I queried my personal insole provider on these mysteries, being that he’s had the unfortunate position of not only getting up close and personal with my mangled phalanges, but those of thousands of others as well. And he’s not an engineer, ready to provide a treatise on any and all of these singular topics. He gives it to me straight but obtuse, “All those things are important to some extent, but it’s all about the quality of the materials and the care taken in engineering and manufacturing.”
So it is with the trails we love. It’s not just the tread. It’s all the big things, from the mouth-agape, more-than-words-can convey destination or a set of steps near the summit that are just a wee bit lower and flatter than what you had bounded up 1,000 vertical feet ago.
Often, your everyday enjoyment is dependent on those little things that we don’t often recognize—care and craftsmanship.
From conscientious brushing back of the trail edges in the spring to the forward-thinking trail design that doesn’t hold or carry water and become muddy morass or a v-shaped trench, there’s a good bit of thoughtfulness in a good trail. Trail builders, like boot builders, are crafting experiences for us.
Whether they are an army volunteers on a Saturday morning, a youth corps “learning the value of physical labor”, that kind of creepy guy you see carrying a pick mattock on his hike, or the people that are paid to do it, developing, caring for, and managing our recreational experiences entails a crudely nuanced but very educated outlook on the land.
Good trails depend upon insights regarding the cumulative factors of the simple kinesiology and physics forces of movement, to more variable local geology, hydrology, and ecology. Matched with the more difficult-to-predict climatology and environmental responses and the sometimes impossible group psychology of recreational use and motivation, and you start to believe that this trail building thing is a bit quixotic- unheralded, doomed to well-intentioned failure, and maybe even a bit ridiculed.
But just like the boot that “works”, many of the magical moments outside wouldn’t happen without these trail builders’ devotion to their beautiful Dulcinea.
In a season of giving thanks, let’s give a boot full to the engineers, designers, and crafty folks who kept our feet protected and happy and our eyes on the beauty of being outside.
Huzzah to you boot makers and trail builders! You do your work without a bunch of eyes admiring your craft, and your toils are not often the fodder for cocktail party banter. You smell of strange things, least offensive of which is dirt-caked sweat. And you may be a tad over sensitive about the arcane quality details or hardships endured to make your creation happen.

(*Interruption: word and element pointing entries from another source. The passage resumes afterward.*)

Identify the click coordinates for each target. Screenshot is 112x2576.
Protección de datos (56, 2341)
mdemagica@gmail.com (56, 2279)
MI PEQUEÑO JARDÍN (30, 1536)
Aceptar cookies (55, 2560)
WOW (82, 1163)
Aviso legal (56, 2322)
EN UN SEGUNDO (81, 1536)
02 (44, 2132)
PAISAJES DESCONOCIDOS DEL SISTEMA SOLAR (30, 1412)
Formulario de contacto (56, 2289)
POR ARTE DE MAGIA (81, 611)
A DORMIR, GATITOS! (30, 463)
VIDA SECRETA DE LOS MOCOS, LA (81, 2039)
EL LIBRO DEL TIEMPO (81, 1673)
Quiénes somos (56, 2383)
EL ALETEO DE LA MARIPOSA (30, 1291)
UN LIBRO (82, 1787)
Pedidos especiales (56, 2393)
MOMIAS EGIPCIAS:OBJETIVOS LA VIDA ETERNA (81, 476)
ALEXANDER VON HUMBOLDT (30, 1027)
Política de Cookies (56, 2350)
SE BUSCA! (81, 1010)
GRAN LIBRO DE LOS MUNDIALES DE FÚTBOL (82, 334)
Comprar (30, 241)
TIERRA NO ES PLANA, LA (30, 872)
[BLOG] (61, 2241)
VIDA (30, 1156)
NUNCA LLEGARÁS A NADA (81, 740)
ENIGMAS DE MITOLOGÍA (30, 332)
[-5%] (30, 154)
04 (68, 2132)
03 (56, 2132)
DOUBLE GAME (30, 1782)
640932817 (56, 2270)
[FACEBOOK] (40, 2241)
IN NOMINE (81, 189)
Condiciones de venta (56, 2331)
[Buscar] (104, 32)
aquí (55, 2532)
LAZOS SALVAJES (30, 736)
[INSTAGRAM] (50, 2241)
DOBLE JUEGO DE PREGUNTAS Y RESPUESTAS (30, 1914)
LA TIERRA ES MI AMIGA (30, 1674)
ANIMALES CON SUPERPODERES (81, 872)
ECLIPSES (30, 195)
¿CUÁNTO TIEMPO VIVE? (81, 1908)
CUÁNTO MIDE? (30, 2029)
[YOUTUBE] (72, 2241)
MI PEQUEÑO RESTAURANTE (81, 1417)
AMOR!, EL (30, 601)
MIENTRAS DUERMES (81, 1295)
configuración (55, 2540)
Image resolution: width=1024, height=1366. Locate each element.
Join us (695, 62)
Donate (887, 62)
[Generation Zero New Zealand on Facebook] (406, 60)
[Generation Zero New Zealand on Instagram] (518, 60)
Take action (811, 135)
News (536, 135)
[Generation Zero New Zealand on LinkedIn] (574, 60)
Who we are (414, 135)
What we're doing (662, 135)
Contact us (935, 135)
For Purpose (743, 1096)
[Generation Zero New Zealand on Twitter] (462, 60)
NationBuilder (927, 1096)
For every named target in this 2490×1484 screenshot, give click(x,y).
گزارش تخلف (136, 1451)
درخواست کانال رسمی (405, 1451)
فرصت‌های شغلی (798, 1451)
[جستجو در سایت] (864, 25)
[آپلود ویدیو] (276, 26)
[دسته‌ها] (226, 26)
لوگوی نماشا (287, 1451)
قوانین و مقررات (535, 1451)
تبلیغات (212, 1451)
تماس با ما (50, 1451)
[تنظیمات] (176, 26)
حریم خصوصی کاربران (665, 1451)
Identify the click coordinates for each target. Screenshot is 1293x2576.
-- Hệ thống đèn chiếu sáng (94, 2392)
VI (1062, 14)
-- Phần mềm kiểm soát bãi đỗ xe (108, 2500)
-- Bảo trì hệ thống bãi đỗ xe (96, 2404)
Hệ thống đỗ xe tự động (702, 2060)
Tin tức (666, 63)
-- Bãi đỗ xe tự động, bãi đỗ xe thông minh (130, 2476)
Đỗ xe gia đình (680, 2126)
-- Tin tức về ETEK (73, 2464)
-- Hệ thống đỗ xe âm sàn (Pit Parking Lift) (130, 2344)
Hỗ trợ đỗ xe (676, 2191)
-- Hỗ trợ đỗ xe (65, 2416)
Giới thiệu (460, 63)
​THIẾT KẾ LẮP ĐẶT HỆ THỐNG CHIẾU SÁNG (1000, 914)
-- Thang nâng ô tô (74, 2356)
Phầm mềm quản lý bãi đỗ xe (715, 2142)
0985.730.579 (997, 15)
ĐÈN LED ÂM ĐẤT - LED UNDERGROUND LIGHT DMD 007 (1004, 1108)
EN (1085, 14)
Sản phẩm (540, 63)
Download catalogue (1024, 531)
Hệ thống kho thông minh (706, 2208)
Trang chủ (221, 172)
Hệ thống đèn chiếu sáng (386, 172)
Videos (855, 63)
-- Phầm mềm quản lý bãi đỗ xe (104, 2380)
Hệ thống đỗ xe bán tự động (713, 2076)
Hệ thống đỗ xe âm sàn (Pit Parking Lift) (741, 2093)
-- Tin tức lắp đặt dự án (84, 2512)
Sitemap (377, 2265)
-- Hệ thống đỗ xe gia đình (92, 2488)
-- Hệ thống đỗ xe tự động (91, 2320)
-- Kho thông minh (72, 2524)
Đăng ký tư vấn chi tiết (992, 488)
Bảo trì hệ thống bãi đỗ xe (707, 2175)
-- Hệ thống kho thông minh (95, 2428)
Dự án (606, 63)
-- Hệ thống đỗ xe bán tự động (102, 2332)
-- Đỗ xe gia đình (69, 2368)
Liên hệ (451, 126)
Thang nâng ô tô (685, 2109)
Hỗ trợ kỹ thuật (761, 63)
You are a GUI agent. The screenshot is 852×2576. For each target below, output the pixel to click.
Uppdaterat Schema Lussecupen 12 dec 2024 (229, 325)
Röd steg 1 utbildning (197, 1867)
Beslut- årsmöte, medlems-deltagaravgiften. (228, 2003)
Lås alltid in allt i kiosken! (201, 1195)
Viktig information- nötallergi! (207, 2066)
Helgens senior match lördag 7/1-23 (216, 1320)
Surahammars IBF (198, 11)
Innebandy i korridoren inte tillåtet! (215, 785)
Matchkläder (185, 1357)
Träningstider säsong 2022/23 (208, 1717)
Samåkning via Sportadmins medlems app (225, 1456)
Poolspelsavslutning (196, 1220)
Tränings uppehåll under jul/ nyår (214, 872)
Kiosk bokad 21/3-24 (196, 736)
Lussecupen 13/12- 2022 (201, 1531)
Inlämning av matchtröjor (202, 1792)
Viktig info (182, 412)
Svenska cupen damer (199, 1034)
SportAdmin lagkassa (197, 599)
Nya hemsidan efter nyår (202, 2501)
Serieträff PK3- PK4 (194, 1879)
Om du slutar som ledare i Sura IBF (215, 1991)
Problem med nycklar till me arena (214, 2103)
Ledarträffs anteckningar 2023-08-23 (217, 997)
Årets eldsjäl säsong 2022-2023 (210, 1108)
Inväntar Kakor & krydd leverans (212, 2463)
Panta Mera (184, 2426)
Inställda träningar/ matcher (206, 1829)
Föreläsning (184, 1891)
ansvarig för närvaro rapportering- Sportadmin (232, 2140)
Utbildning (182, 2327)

Stand tall craftspeople! Your work, as an old BASF commercial stated, is done to make the rest of our work better. And we appreciate you! You may unknowingly be the best mental care providers available, even if you don’t see many of your patients.
Unfurl your brows, take some credit, and go back to the drawing table, the lab, and the trail. We trail lovers need you, and your product testing weeks on the trail, your sunrises and sunsets that seem to evade the rest of us too often, and your primal ties to the weather, seasons, and wildlife.
And when someone asks about work at the next cocktail party, just let them know you work with a bunch of likeminded people in a great office setting… it’s really all about the tread to most of us.
Scott Linnenburger is a trail builder and co-founder of Kay-Linn Designs, based in Boulder, Colorado.